Niño, deja ya de joder con la pelota (o irás preso)

Niño, deja ya de joder con la pelota (o irás preso)

3Abr23 0 Por Darío Jumanisol

A caballo del discursomás seguridad, son frecuentes las propuestas de bajar la edad de imputabilidad.

Se trata de propuestas cuestionables no sólo desde lo jurídico, sino que ni siquiera responden a la realidad.

La Ley 22.278 (Régimen Penal de la Minoridad), del año 1980, establece que los menores de 16 años no son punibles en ningún caso. Respecto de los chicos que tienen entre 16 y 18 años, la misma ley dispone que son punibles sólo si el delito tiene prevista una pena privativa de libertad mayor de 2 años.

Se trata de una ley cuestionada no sólo por su origen (la última dictadura militar), sino también por su contenido. De hecho, la Comisión Interamericana de Derechos Humanos, en su informe “Justicia juvenil y derechos humanos en las Américas”, del año 2011, cuestionaba a la Ley 22.278 porque permite un tratamiento igual al de los adultos a personas que cometieron algunos delitos entre los 16 y los 18 años, librando a la discreción del juez la imposición de las sanciones previstas en la normativa penal ordinaria.

En el mismo informe, la Comisión señalaba que las iniciativas para disminuir la edad de responsabilidad ante el sistema de justicia juvenil son contrarias a los estándares internacionales sobre la materia y al principio de progresividad.

El 14 de mayo de 2013, la Corte Interamericana de Derechos Humanos, en el caso “Mendoza y otros vs. Argentina”, declaró que la Ley 22.278 es contraria al Pacto de San José de Costa Rica y a los estándares internacionales aplicables a la justicia penal juvenil, básicamente porque “ni la Ley 22.278 ni el Código Penal de la Nación contienen disposiciones sobre la forma en que las sanciones penales previstas en este Código para adultos serán aplicadas a los menores de 18 años”.

A modo de ejemplo de la incidencia de los delitos cometidos por menores de 18 años, tomemos las estadísticas de la Procuración General provincial (que se pueden consultar en https://www.mpba.gov.ar/estadisticas). En la Provincia de Buenos Aires, en 2021, se iniciaron 847.173 causas penales con imputados mayores de 18 años de edad; y 18.503 causas penales con imputados menores de esa edad. Es decir: del total de causas penales (865.676), las que involucran a menores representan el 2,13 %.

De entre esas 18.503 causas, se contabilizan 61 homicidios consumados (0,007 % del total provincial), 93 homicidios tentados (0,01 % del total provincial), 784 robos con armas (0,09 % del total provincial), y 190 violaciones (0,02 % del total provincial).

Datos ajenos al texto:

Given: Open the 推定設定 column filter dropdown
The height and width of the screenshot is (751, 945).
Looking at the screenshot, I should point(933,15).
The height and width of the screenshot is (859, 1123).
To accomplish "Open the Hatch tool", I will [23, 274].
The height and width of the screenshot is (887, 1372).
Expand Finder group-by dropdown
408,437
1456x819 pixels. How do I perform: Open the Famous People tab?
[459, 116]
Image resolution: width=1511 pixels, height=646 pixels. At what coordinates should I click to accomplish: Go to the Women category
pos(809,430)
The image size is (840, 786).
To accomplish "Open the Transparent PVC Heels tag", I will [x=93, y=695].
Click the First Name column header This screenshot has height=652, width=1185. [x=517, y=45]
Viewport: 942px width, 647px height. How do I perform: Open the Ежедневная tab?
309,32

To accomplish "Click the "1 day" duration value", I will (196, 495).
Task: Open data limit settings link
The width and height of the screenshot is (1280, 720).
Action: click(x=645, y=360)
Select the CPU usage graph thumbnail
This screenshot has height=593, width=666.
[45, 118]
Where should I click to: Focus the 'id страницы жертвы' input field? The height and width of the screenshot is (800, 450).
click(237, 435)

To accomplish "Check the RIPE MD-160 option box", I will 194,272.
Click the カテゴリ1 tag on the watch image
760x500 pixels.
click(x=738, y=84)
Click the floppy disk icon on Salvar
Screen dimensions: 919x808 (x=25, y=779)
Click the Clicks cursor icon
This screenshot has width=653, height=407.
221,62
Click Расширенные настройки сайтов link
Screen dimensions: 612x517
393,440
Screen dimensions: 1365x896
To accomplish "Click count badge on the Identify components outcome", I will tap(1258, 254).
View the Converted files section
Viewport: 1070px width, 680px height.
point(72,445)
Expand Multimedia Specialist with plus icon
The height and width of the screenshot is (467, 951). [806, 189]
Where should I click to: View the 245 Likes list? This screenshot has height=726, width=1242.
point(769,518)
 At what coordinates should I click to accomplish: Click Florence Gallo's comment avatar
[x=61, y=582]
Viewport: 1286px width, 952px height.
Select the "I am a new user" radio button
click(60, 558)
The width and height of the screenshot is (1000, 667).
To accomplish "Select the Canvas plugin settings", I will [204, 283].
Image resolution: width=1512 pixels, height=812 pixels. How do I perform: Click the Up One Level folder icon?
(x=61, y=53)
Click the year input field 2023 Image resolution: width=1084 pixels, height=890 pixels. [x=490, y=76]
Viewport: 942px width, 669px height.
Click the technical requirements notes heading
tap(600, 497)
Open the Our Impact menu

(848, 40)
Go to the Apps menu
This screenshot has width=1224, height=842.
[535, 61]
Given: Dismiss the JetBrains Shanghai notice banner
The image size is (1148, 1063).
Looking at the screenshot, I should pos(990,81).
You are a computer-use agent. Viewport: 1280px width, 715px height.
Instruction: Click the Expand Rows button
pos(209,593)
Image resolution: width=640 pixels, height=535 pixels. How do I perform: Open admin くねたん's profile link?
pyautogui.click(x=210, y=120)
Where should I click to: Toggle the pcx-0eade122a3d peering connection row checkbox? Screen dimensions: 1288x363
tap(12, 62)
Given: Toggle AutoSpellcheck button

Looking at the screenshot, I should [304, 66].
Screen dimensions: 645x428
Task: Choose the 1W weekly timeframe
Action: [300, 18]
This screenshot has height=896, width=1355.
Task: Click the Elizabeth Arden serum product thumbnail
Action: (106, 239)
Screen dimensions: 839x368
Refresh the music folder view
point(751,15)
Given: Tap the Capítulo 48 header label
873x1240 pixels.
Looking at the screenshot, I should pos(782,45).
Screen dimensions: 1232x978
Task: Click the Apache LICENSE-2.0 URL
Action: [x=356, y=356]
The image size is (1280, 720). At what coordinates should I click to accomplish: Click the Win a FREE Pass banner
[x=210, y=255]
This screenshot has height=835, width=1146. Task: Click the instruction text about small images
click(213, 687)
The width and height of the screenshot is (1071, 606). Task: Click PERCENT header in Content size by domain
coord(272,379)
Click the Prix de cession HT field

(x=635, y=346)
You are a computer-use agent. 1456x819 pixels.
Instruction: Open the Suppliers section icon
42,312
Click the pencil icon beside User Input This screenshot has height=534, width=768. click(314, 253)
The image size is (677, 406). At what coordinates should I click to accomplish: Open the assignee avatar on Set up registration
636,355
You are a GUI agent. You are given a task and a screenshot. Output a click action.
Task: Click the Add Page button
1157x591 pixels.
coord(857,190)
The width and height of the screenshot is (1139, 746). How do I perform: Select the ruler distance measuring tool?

En su artículo “El control de la criminalidad en una sociedad democrática. Ideas para una discusión conceptual”, del año 2009, el jurista Alberto M. Binder (uno de los especialistas en materia de seguridad más respetados de América Latina), señalaba: “El debate sobre los problemas de seguridad en nuestro país transita por carriles superficiales. Si bien ha aumentado la intensidad, extensión y profundidad de la inquietud por los temas referidos a la inseguridad personal y colectiva y todos los dirigentes políticos o sociales comparten la preocupación “por dar cuenta de su preocupación” por este tema, es poco lo que podemos mostrar como verdaderos avances en el análisis, comprensión y diseño de soluciones frente al avance real de la criminalidad o el miedo frente a la inseguridad. Mucho menos aún podemos mostrar el diseño o la ejecución de políticas de seguridad o políticas criminales que superen las meras promesas de acabar con los criminales, ya sea a cualquier precio o mediante la aplicación irrestricta de ley. La conjunción de un problema grave, que es percibido socialmente como grave, la falta de ideas y de profundidad, sumado a la ausencia de políticas verdaderamente eficaces han generado un círculo vicioso que poco a poco va generando la idea de que la inseguridad es un fenómeno natural que no podemos revertir y que debemos resignarnos a vivir bajo esas condiciones como el costo insoslayable de la vida moderna. Por otra parte, en el mismo nivel de impotencia se sitúan las respuestas mágicas, según las cuales acabar con la criminalidad y el problema de la inseguridad es sólo un asunto de decisión política, de bravura personal y de honestidad”.